The APDU troops really are kids, though.
They can’t be more than eighteen or nineteen, conscripts engrossed in their pocket screens like any youngster. They’re probably talking to their families and reassuring them that we haven’t descended into cannibalism yet. This is our occupying army. It doesn’t look like they’ve noticed me or heard Sol grinding along. That could get them killed one day.
I’m a couple of yards away. “Gentlemen,” I bark. “Screens off.”
And they obey before they’ve even turned to look at me. They shove their screens in their pockets and stand there looking startled and sheepish. I’ve got the voice, you see, the sergeant’s authority that makes dogs sit and young Toms snap to attention. These kids are the same age as Greg. That wouldn’t stop me dropping them if anything kicked off, but I don’t want their mums to get the call every parent dreads.
While I’m keeping an eye out for Tev, I see Dr Annis Kim hanging around the gates. She’s an APS spy. She’s not even hiding it now. The more I think about the last couple of weeks — and I’ve thought about it a lot — the more I suspect she set us up and the die-back breach wasn’t an accident, no matter how chummy she is with us.
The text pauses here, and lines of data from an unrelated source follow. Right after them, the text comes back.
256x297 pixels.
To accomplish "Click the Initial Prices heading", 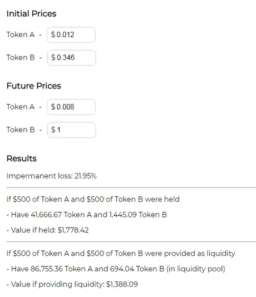I will [32, 14].
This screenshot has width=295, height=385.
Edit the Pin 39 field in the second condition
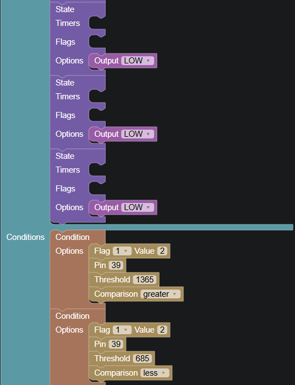tap(116, 344)
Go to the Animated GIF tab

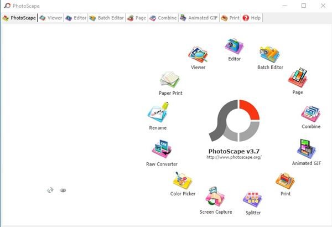[x=199, y=18]
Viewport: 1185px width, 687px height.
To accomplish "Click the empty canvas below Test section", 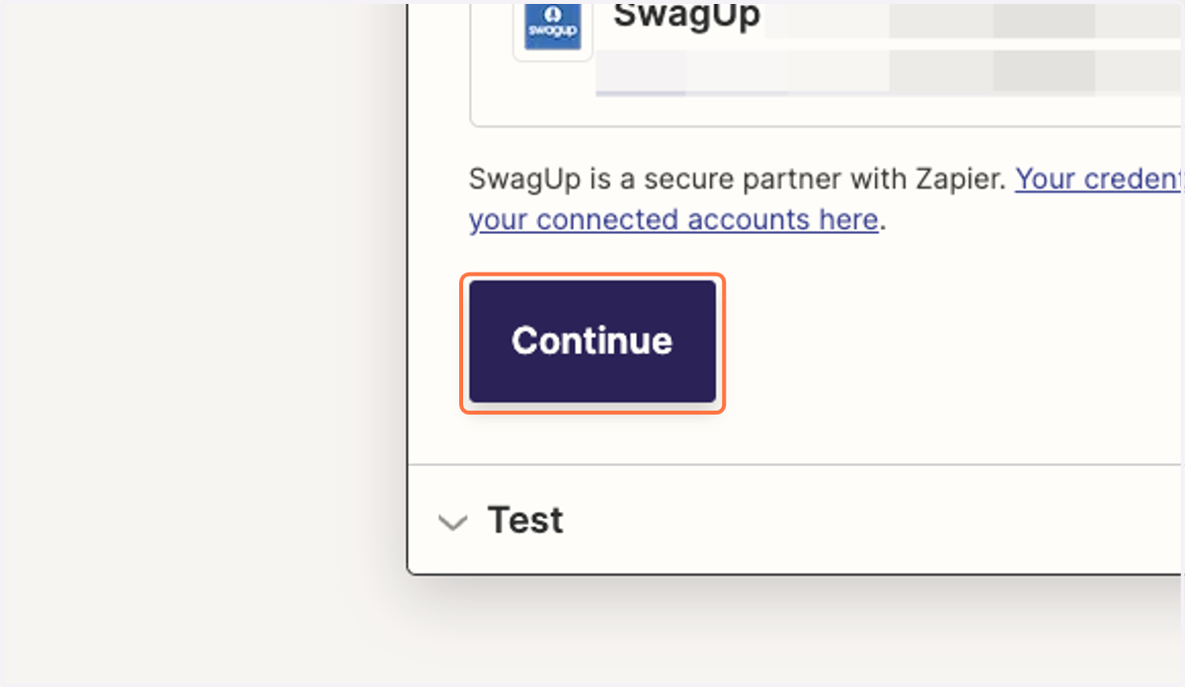I will click(x=790, y=632).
But I’ve also spotted a stocky Asian guy in his forties having a smoke on the far side of one of the tilts, watching the technicians dispersing, and he’s a lot more interesting.
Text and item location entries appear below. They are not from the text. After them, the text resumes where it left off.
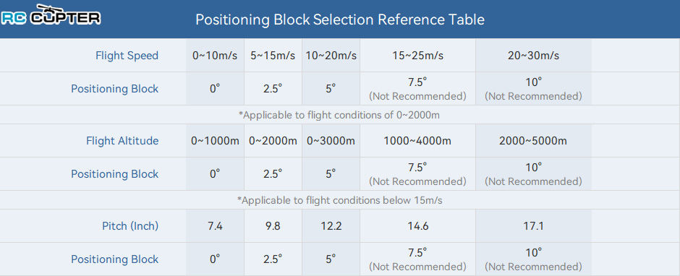Click the 0~10m/s speed cell
680x276 pixels.
click(215, 56)
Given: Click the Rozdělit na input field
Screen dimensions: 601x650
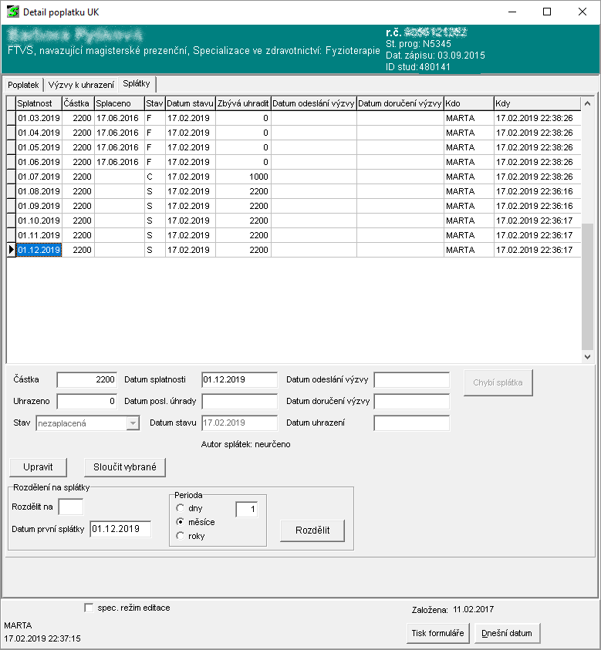Looking at the screenshot, I should (70, 507).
We recognise our own, you see. The dark blue zipper jacket and plain tan pants might as well be a full dress uniform. He’s like me. He’s an operator. He watches me back, probably thinking the same thing, sending me the silent message that he’s got my number, but it’s discreet enough not to look like he wants to slug it out just yet.
Noted. I’ve got your number as well, mate. Any time.
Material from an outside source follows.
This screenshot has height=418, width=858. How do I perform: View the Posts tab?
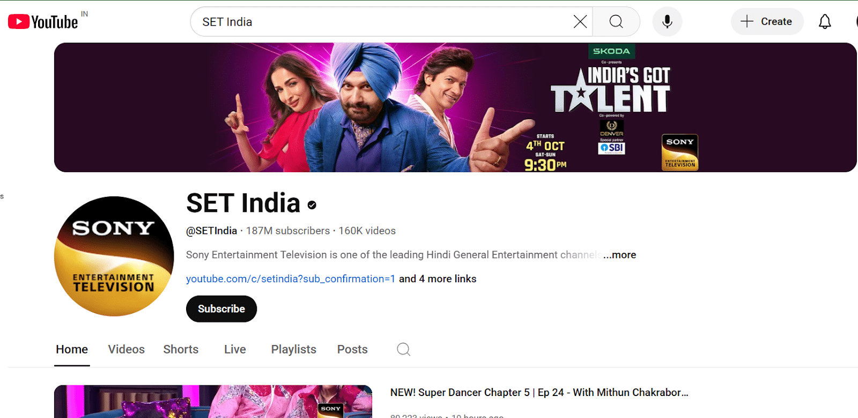coord(352,349)
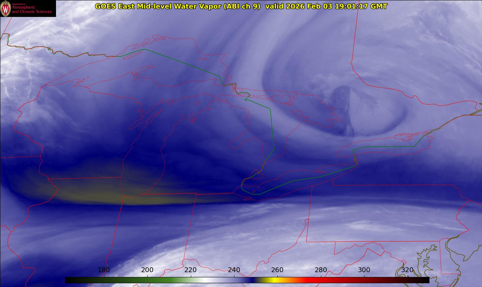Click the yellow dry band on the map
Viewport: 482px width, 287px height.
pos(104,198)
Now Kim’s seen me coming. She intercepts me at the security gates. “Tev should be in Suva by tomorrow evening,” she says, with that cocky smile that’s starting to piss me off. “I’ve got a line set up if you want to talk to him when he lands.”
“Thank you.” I always try to be polite. When I work out what she’s done and how she did it, I might not be. “But if your lot don’t treat him well, remember I’m still here, you’re still here, and I do a textbook double tap.”
That was polite enough. She gets the point. I keep walking and stand at a safe distance from the rotor blades. Sol doesn’t ask why I’m being a bit off with Kim. A couple of minutes later, Tev appears with his rucksack, and dumps it on the ground to straighten his collar as if he’s just put his shirt on, which he probably has — he’ll have been through decontamination before they’ll let him board the tilt. Sol walks away to give us a moment.
“There’s always Fiji,” Tev says. “It’s not too late to change your mind.”
“They’ve already got enough rugby players.” The tilt pilot ambles across to the ramp, folding and unfolding his arms. “Look, I know I pushed you to do this, but are you sure? They won’t be able to resist shaking you down for intel.”
Tev does his big unworried grin. “We’ve been through all that. They think I’m just the big dumb security guard from the embassy and you got me out of DC because I was ex-Army too. You were right. I’ve got to see my kids. Whatever happens after that doesn’t matter.”
Tev’s unbreakable, but I don’t want some APS tosser to test that. The pilot’s looking more fidgety. “You better get going, mate. Your chauffeur’s restless.”